#### [Activity]
The word "preview" occurs in some lines of the data. Return each such line.

Records contained in a dataset
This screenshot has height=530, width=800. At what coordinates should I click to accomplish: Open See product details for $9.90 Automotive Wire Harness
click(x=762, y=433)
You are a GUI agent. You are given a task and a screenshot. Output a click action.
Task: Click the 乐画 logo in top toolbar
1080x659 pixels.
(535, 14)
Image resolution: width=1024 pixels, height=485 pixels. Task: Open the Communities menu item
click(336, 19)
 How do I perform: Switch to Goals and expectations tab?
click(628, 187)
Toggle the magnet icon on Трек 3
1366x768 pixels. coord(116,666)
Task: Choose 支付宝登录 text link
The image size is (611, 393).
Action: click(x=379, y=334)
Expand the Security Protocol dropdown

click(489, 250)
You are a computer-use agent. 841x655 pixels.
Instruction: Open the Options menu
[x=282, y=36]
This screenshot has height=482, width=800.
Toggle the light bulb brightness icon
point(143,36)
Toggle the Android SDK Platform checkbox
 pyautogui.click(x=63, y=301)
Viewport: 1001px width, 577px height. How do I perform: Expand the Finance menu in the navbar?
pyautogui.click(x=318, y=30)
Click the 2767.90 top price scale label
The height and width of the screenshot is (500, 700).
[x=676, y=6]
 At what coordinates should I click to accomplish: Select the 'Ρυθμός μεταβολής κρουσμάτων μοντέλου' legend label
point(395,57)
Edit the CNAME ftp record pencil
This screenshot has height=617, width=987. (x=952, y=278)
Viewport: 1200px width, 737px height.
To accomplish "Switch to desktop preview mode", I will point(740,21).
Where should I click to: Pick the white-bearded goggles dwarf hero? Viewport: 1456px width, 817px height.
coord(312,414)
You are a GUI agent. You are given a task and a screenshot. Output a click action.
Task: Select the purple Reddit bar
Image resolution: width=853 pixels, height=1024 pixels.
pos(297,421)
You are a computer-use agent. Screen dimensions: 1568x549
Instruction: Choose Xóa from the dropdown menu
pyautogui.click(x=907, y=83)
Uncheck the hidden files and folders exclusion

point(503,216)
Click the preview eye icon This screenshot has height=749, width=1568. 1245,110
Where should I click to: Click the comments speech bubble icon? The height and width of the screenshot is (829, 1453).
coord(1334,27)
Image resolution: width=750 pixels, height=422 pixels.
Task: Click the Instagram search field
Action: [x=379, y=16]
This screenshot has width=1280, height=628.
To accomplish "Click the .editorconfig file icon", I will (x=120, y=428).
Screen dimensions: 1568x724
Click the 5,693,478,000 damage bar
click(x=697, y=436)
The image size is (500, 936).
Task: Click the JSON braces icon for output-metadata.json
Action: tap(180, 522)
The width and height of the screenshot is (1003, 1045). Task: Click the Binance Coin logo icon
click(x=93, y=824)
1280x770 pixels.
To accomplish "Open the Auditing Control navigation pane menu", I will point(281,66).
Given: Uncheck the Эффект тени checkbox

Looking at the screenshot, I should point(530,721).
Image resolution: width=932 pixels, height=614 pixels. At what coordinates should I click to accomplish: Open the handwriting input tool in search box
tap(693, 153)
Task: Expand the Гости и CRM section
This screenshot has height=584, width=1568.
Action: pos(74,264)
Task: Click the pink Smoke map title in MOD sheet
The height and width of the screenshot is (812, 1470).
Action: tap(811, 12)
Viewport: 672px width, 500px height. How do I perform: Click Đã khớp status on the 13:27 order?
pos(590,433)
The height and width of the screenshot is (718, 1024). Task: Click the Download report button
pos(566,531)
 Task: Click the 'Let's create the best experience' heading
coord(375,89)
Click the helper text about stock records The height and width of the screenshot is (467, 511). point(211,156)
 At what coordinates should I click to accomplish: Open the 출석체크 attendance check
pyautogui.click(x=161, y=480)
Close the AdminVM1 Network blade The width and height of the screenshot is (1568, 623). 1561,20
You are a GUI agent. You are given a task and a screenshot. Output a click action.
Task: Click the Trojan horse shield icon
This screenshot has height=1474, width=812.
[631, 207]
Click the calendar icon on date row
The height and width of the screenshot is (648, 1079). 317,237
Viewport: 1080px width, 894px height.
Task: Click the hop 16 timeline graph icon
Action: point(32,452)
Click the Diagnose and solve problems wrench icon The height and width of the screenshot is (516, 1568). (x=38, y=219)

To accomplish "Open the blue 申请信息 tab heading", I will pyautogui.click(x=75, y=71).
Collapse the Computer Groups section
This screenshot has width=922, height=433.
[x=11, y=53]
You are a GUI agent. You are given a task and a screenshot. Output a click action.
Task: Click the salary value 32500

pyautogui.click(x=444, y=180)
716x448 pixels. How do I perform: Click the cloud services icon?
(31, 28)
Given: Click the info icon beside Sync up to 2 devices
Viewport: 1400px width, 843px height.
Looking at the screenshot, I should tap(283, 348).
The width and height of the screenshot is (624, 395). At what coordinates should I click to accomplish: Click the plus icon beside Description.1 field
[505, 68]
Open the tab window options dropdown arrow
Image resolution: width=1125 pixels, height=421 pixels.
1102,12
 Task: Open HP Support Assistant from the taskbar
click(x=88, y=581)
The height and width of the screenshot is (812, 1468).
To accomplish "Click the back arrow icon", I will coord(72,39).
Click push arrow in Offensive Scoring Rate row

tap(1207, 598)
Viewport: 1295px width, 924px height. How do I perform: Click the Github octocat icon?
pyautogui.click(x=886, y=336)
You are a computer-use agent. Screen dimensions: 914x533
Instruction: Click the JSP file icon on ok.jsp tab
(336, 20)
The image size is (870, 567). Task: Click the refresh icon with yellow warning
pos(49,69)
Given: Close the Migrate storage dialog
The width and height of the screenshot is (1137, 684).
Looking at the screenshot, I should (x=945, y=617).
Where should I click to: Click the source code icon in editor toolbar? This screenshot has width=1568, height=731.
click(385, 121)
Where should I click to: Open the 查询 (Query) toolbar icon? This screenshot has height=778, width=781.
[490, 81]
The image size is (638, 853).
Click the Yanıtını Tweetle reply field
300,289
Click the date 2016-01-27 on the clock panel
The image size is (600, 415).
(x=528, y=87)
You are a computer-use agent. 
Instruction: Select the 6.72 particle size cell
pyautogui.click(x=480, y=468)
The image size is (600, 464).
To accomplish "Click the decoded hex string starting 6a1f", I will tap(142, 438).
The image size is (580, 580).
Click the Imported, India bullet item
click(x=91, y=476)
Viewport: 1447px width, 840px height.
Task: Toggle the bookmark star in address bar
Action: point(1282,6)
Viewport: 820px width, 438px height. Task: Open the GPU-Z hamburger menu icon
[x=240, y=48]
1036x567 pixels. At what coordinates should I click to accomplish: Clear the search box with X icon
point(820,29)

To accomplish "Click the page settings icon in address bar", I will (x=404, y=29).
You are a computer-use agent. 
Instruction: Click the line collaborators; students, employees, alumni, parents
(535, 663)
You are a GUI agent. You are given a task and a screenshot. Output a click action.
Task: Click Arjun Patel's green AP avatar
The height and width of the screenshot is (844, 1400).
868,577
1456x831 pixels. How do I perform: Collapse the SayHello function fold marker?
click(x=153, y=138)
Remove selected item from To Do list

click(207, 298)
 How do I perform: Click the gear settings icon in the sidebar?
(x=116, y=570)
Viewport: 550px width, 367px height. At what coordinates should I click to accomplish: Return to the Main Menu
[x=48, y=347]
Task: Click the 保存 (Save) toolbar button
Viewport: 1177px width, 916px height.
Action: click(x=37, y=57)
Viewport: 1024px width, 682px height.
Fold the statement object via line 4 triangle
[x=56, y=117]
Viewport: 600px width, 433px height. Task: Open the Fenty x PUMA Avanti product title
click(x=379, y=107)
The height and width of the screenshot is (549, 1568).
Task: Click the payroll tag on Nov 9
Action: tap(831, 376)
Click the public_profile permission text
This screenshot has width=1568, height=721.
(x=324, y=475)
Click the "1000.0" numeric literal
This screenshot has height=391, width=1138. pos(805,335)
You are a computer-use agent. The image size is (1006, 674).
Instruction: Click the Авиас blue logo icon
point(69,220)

#### [Exercise output]
To accomplish "Switch to desktop preview mode", I will point(740,21).
Click the preview eye icon This screenshot has height=749, width=1568. 1245,110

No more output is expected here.